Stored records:
● ● ●
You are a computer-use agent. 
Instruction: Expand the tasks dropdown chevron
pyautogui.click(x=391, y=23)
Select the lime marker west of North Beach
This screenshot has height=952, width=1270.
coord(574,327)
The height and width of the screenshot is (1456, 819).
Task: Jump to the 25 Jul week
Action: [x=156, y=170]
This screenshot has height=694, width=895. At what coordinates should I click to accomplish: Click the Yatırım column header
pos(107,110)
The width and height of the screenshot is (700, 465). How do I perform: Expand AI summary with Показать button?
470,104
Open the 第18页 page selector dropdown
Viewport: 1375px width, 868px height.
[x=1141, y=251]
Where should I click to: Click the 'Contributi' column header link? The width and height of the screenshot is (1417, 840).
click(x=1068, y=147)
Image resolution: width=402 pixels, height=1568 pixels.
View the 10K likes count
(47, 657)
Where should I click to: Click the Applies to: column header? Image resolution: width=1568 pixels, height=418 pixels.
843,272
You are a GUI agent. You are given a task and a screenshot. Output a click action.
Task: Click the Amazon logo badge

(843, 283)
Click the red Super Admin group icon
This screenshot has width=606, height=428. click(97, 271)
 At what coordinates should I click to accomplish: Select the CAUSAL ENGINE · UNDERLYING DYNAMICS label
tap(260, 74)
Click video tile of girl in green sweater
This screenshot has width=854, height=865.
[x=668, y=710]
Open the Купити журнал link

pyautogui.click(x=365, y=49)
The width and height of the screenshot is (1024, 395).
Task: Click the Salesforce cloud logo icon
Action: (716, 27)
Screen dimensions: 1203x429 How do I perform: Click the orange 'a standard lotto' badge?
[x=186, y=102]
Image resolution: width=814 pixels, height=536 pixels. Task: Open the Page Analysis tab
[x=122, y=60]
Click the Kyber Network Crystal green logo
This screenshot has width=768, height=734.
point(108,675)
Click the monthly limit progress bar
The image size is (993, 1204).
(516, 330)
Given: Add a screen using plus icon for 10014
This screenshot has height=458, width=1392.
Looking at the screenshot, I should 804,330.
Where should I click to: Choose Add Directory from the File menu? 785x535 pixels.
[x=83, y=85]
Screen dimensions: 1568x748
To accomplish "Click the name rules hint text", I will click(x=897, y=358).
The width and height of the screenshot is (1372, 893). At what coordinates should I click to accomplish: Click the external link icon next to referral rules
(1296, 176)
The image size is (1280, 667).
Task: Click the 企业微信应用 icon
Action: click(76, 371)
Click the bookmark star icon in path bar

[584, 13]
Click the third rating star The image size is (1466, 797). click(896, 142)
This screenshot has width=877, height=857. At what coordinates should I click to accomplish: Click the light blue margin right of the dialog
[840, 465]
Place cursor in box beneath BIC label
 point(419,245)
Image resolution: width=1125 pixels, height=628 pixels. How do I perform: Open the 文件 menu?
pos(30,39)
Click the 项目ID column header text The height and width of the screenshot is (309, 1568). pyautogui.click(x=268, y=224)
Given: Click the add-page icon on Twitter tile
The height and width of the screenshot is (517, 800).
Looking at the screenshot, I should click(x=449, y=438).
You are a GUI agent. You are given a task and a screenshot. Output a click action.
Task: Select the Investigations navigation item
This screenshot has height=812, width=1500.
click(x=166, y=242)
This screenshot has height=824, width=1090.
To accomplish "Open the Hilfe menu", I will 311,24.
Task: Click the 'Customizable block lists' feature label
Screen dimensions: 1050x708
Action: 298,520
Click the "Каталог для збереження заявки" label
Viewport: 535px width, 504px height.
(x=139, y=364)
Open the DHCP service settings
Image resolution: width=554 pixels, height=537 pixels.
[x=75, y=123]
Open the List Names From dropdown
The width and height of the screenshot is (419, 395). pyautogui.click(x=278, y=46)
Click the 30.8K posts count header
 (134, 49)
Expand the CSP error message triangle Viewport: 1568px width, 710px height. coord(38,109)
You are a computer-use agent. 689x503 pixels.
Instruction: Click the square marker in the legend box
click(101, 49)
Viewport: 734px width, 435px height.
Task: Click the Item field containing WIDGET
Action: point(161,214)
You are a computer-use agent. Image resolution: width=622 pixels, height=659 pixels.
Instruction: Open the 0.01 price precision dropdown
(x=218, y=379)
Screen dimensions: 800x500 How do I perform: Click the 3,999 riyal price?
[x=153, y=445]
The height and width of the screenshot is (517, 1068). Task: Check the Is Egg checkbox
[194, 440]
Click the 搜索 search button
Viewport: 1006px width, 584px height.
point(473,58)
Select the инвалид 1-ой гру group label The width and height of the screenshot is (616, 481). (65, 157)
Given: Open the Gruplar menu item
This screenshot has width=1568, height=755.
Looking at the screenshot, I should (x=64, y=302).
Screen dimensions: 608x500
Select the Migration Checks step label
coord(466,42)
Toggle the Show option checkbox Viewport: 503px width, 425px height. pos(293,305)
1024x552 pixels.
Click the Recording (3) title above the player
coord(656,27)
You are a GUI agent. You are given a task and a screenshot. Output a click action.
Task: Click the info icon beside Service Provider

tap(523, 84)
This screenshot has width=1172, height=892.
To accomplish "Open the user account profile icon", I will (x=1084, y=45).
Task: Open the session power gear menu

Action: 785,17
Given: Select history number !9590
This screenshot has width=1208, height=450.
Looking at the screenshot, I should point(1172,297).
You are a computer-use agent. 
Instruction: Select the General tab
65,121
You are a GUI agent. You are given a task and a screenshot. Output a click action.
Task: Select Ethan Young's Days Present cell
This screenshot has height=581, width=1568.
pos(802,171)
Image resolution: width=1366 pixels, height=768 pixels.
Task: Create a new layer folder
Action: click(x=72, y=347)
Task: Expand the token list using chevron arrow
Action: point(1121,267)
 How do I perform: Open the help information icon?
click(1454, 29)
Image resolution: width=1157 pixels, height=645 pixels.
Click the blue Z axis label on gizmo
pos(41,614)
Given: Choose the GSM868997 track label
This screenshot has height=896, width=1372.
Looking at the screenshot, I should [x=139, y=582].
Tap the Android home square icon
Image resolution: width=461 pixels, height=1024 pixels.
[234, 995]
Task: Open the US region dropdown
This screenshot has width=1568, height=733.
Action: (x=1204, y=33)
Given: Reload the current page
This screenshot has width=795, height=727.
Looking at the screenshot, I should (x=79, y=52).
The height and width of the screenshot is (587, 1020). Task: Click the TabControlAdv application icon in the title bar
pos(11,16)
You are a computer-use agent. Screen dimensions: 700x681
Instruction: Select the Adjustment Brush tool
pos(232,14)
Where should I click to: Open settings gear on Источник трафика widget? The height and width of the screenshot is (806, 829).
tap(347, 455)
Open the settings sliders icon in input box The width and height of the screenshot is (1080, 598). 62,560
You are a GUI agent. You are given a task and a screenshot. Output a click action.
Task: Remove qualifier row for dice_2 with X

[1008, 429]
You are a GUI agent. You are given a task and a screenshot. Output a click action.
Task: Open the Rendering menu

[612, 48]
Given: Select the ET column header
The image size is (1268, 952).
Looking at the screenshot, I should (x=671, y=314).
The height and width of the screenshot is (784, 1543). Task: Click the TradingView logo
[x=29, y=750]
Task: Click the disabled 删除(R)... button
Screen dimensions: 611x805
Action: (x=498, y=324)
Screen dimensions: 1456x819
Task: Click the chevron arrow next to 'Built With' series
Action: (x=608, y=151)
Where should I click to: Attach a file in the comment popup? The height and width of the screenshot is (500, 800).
● ● ●
From the records above, extract exactly and only the lines that begin at the line with "Viewport: 535px width, 504px height." and stop after the line with "Task: Select Ethan Young's Days Present cell".

Written answer:
Viewport: 535px width, 504px height.
(x=139, y=364)
Open the DHCP service settings
Image resolution: width=554 pixels, height=537 pixels.
[x=75, y=123]
Open the List Names From dropdown
The width and height of the screenshot is (419, 395). pyautogui.click(x=278, y=46)
Click the 30.8K posts count header
 (134, 49)
Expand the CSP error message triangle Viewport: 1568px width, 710px height. coord(38,109)
You are a computer-use agent. 689x503 pixels.
Instruction: Click the square marker in the legend box
click(101, 49)
Viewport: 734px width, 435px height.
Task: Click the Item field containing WIDGET
Action: point(161,214)
You are a computer-use agent. Image resolution: width=622 pixels, height=659 pixels.
Instruction: Open the 0.01 price precision dropdown
(x=218, y=379)
Screen dimensions: 800x500 How do I perform: Click the 3,999 riyal price?
[x=153, y=445]
The height and width of the screenshot is (517, 1068). Task: Check the Is Egg checkbox
[194, 440]
Click the 搜索 search button
Viewport: 1006px width, 584px height.
point(473,58)
Select the инвалид 1-ой гру group label The width and height of the screenshot is (616, 481). (65, 157)
Given: Open the Gruplar menu item
This screenshot has width=1568, height=755.
Looking at the screenshot, I should (x=64, y=302).
Screen dimensions: 608x500
Select the Migration Checks step label
coord(466,42)
Toggle the Show option checkbox Viewport: 503px width, 425px height. pos(293,305)
1024x552 pixels.
Click the Recording (3) title above the player
coord(656,27)
You are a GUI agent. You are given a task and a screenshot. Output a click action.
Task: Click the info icon beside Service Provider

tap(523, 84)
This screenshot has width=1172, height=892.
To accomplish "Open the user account profile icon", I will (x=1084, y=45).
Task: Open the session power gear menu

Action: 785,17
Given: Select history number !9590
This screenshot has width=1208, height=450.
Looking at the screenshot, I should point(1172,297).
You are a computer-use agent. 
Instruction: Select the General tab
65,121
You are a GUI agent. You are given a task and a screenshot. Output a click action.
Task: Select Ethan Young's Days Present cell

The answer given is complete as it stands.